Nigeria: Police And Their Myriad Problems

editorial

Lagos — The Nigeria Police are in the news again, as always. And as usual not for anything salutary. The entire policemen and women from the Inspector-General of Police to the last recruit are out on the streets queuing.

In a tasking search for ghost workers. It is really funny to know that the police whose work it is to eliminate crime, should exhibit such celebrated inability for accurate record keeping.

As though that was not enough, a Lagos-based national newspaper last week did nearly a full-page feature on how recruitment into the police force is riddled with fraud such that a candidate is required to pay as much as N250, 000 for the recruitment form, plus so many other sums for greasing the palms of some officials and self- appointed recruitment officers. All that came shortly after the former Lagos State Police Commissioner, Alhaji Abubakar Tsav, went full blast on the police and its corrupt agents at the Oputa Panel which has just ended its sitting in Enugu.

What all that adds up to is that the Nigeria Police Force is one giant sick body which requires a radical surgical operation. It is very unfortunate that that has to be so, since it is detrimental to the societal well-being of the Nigerian populace.

There is need for justice in every society. For there to be justice, there has to be security and in order to have security we have to have well paid agents of the state preventing crime, as well as docking criminals and to even guarantee safety on our roads.

It will be right to argue that the problems of the force did not start today, but instead has accumulated over the years as the military neglected the force, some suggest that it is because the military did not want any rival to its supremacy in the then largely subjugated Nigerian social political landscape. However, since Nigeria is now in a democracy, for two years now, there ought to have been manifest exhibition of the political will on the part of government to equip the police to do their work.

But that has not happened. What has happened was that government resorted to a blanket ban on all organisations.

The FG, for instance, came out with a pronouncement banning OPC and all such other groups. In the case of Anambra State Vigilance services the FG got into a little bit of a problem because it is not a tribal group with the agenda to redress perceived injustices against ethnic groups, like OPC and MASSOB, it is a security outfit which the State Assembly of the Anambra State government backed with an enabling law to drastically bring to an end the calamity that Anambra had continued to face concerning insecurity.

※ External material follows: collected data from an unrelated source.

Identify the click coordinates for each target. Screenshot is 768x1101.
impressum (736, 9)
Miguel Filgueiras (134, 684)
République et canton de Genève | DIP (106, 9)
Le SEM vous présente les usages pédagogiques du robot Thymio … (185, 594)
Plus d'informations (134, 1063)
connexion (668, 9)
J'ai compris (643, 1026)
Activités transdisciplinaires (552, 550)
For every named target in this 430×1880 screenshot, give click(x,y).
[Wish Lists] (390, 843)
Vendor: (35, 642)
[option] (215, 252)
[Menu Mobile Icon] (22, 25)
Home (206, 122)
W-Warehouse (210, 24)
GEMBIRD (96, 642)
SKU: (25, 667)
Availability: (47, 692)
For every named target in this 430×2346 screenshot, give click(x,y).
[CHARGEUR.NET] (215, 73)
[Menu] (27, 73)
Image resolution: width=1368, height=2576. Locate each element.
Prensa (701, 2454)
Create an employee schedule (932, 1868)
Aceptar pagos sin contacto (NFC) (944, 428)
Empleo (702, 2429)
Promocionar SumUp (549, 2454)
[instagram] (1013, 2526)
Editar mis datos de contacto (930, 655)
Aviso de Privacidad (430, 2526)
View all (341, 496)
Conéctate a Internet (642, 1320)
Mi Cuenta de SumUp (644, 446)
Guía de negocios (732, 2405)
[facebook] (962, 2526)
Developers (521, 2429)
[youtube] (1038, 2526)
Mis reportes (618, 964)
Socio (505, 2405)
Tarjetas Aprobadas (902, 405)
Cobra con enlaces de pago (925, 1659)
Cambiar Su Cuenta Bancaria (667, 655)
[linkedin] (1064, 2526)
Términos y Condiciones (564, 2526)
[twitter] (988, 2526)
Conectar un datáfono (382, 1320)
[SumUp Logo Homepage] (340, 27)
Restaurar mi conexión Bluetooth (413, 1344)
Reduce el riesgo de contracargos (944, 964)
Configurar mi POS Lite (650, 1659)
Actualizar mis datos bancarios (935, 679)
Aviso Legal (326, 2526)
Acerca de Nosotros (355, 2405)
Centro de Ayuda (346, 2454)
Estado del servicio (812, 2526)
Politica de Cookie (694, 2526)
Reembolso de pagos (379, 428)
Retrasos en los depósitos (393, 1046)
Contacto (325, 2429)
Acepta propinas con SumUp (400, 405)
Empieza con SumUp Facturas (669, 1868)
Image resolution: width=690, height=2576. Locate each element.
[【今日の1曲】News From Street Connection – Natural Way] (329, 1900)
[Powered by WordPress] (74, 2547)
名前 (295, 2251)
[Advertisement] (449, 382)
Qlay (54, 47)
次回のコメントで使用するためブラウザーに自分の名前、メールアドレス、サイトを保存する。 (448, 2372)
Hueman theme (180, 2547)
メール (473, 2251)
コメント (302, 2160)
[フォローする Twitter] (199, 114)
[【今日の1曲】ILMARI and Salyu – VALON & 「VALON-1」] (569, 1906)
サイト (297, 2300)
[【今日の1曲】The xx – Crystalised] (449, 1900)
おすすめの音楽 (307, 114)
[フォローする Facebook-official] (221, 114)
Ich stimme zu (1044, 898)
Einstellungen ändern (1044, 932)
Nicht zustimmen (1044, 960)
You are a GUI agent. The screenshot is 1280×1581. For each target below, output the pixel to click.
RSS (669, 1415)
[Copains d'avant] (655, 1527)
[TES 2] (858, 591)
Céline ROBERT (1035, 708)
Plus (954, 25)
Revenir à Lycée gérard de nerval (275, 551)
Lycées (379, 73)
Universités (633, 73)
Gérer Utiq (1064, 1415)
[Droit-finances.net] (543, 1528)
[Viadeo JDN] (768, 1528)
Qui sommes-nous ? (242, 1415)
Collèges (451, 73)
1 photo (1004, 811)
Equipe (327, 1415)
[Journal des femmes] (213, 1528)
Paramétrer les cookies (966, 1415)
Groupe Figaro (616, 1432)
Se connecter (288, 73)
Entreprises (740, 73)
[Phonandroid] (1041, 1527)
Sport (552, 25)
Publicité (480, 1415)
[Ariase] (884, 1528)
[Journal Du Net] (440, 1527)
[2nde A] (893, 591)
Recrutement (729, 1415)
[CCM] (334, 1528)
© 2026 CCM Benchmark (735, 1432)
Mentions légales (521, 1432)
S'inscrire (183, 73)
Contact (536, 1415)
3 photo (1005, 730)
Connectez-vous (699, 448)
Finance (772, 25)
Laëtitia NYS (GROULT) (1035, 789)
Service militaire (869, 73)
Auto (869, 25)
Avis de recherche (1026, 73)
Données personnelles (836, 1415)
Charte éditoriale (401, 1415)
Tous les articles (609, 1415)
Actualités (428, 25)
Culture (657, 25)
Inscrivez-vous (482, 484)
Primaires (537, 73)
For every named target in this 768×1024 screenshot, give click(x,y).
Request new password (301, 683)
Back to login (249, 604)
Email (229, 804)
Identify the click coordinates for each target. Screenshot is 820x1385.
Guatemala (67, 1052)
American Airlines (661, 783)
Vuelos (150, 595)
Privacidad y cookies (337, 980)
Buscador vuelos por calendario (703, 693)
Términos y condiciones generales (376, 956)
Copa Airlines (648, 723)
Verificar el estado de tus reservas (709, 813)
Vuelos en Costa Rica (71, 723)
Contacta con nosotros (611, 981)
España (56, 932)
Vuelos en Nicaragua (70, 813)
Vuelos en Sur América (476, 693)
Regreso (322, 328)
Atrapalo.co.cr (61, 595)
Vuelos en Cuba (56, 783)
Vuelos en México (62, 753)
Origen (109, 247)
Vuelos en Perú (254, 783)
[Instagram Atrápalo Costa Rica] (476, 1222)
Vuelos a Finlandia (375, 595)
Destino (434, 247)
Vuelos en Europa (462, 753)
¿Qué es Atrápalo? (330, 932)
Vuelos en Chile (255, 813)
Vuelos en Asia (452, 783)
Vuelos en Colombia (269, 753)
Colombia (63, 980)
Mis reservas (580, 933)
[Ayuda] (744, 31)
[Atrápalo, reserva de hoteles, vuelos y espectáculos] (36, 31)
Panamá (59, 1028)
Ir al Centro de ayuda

The situation got so bad that to carry a polythene bag with a pair of shoes in Onitsha was to sign one's own death warrant. It was a question of a drastic ailment requiring a drastic solution in Anambra State.

And to improve the genuine desires for a secure society on the part of Dr. Chinwoke Mbadinuju, last week he inaugurated an eight man supervisory panel for Bakassi and said that Bakassi would be under the police force.

That is a very clear demonstration of transparency as it concerns the objective of guaranteeing a secure Anambra State. But this piece is not about Anambra or Bakassi, but about the police.

Concerning setting up rival agencies to do the work of the police, the military government of Ibrahim Babangida set the pace by setting up Federal Road Safety Commission (FRSC), headed by Professor Wole Soyinka. This came to a head during the Abacha era when there re- emerged a deluge of operations: Operation Sweep, Operation Nkpochapu, all "sound and fury," achieving nothing.

Whether it was for ethnic or security purposes, the emergence of these organisations whether in the past, or now, have only gone to prove that the Nigerian Police Force has failed in its constitution responsibility of policing the country from the Northern to the Southern Atlantic boundaries, due to all sorts of problems. Principal among which is insufficient funding and misplacement of priority on the part of successive administrations.

A situation which has then given room for some highly placed officers to further mismanage the force. Alhaji Tsav actually named a top ranking officer of the force "a prisoner on parole." That may just be his opinion, but it does follow that such characters exploit the loopholes in the system to cruise roughshod on bribery and corruption.

It is only where there is no honest and purposeful supervision that a single exercise such as recruitment will be riddled with fraud. It is unfortunate because what that means is that the new entrants would be dropouts who can afford the dubious fees charged.

What that means is that the force is doomed, for it is the human element, above infrastructure, sophisticated security gadgets, telephone lines, patrol vans, and computers, important as they are, that will ensure a safe and just society. It is true that the police have been given jeeps to work with, but a situation where the policemen and women get owed for months, like many Nigerian workers, does not allow for the best that, is patriotic and honourable.

Having said that, it is also important to maintain that the police as a body should know that hardship is not peculiar to it, and that even if it were, because of its elevated status as a security and crime agency, it has to be seen to always approach justice with clean hands. There is no gain in resorting to extortion and exploitation of innocent citizens, be it during recruitments or at illegal check points.

There is equally no gain in turning to illegal arms dealers supplying syndicates or armed gangs. There is even no redemption in becoming hired killers for or on behalf of dubious moneybags.

The thing for the police rank and file to do is to get a strong union that can mount pressure on the Inspector-General to pray the powers of the day to give police their rightful place. In addition, the entire force should be able to insist on ridding itself of miscreants that taint, the otherwise good work of the greater majority of the force.